┌─ Provided records

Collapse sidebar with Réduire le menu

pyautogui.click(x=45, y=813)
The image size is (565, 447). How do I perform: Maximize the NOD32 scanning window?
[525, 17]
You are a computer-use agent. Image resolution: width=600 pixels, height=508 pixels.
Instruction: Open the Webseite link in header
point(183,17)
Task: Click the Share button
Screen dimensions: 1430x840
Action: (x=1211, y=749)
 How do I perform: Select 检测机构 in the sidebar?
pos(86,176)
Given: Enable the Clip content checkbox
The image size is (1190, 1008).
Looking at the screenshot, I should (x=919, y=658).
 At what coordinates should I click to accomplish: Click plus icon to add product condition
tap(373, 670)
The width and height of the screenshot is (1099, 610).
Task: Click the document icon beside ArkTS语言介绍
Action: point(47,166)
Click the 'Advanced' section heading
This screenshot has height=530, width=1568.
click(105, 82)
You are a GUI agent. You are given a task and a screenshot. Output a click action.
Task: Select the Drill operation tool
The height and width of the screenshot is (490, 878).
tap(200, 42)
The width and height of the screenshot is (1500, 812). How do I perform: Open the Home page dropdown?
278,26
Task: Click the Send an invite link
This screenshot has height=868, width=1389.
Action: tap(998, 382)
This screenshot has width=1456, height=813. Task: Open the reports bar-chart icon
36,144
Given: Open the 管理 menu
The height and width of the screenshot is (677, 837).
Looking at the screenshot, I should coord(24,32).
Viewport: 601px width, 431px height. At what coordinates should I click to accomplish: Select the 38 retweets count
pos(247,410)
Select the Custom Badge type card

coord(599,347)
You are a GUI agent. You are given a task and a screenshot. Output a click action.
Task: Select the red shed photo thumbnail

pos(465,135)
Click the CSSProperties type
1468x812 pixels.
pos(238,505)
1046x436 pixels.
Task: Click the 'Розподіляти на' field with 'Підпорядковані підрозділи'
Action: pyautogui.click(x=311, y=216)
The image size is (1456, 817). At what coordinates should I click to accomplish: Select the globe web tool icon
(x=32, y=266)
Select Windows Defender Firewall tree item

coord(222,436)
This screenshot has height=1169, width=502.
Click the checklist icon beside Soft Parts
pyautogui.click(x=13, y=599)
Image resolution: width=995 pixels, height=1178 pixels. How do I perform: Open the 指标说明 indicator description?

└─

Aim of the task
Pick out every line of the listing above that contains the string "This", and copy each one. Only matches with the same capitalization count.

Worked solution
This screenshot has height=530, width=1568.
This screenshot has height=868, width=1389.
This screenshot has width=1456, height=813. Task: Open the reports bar-chart icon
This screenshot has height=1169, width=502.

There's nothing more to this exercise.